§ **TASK DETAILS**
When the line containing "Viewport: 1000px width, 632px height." appears in the entries below, begin printing there and stop after the line containing "Given: Click the Эффективность"; print each of those lines exactly and no other line.

DATASET EXTRACT Start Marker

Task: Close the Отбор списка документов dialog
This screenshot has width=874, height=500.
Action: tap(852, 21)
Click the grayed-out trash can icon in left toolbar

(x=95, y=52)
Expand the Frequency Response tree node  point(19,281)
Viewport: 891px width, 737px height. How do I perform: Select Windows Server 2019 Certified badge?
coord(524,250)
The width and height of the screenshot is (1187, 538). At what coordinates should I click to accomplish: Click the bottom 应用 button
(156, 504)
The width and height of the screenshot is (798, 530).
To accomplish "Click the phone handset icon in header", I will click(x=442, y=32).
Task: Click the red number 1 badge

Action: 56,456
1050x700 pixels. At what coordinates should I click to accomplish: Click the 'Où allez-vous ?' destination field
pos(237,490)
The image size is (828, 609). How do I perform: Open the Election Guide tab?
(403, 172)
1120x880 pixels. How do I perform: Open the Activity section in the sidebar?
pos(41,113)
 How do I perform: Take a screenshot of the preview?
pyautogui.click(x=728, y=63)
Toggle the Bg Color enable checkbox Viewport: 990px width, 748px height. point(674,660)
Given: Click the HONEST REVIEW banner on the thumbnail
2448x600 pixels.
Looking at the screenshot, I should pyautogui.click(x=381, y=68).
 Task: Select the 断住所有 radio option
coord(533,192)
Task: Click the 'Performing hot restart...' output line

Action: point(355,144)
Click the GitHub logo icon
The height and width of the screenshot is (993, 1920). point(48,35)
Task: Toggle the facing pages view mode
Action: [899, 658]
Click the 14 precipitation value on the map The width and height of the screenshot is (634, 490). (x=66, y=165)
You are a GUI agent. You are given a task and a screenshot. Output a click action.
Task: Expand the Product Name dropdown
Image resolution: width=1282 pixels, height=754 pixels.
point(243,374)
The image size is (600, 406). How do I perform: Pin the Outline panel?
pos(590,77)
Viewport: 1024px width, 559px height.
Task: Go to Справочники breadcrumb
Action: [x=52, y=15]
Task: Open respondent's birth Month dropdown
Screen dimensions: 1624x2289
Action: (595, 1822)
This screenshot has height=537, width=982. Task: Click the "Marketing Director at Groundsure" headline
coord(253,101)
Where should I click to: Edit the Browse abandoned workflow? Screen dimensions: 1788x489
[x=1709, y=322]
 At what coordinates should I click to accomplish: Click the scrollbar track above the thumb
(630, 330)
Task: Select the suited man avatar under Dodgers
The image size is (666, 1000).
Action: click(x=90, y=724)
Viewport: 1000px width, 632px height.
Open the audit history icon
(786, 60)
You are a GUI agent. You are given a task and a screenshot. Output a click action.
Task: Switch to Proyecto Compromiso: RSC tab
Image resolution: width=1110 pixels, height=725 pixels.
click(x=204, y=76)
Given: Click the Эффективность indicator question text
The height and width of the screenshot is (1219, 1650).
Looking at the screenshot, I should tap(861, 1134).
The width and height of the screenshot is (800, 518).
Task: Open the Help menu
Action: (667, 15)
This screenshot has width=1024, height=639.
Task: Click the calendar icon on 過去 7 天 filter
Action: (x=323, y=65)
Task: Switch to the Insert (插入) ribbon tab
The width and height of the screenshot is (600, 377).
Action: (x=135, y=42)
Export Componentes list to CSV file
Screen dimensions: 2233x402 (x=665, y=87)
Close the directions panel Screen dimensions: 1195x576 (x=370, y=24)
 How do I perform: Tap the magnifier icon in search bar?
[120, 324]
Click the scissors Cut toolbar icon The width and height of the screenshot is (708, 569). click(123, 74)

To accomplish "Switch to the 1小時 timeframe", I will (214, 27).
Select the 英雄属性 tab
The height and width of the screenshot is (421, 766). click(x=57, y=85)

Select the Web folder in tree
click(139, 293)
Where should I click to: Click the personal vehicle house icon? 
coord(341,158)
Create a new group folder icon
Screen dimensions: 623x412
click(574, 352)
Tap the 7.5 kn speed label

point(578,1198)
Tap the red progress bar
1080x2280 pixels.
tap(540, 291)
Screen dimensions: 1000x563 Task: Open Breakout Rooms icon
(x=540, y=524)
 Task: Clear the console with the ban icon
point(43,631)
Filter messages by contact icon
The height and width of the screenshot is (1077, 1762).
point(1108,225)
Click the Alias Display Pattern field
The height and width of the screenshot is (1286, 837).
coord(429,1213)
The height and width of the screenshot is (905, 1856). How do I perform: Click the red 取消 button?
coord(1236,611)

DATASET EXTRACT End Marker

§ **RESULT**
Viewport: 1000px width, 632px height.
Open the audit history icon
(786, 60)
You are a GUI agent. You are given a task and a screenshot. Output a click action.
Task: Switch to Proyecto Compromiso: RSC tab
Image resolution: width=1110 pixels, height=725 pixels.
click(x=204, y=76)
Given: Click the Эффективность indicator question text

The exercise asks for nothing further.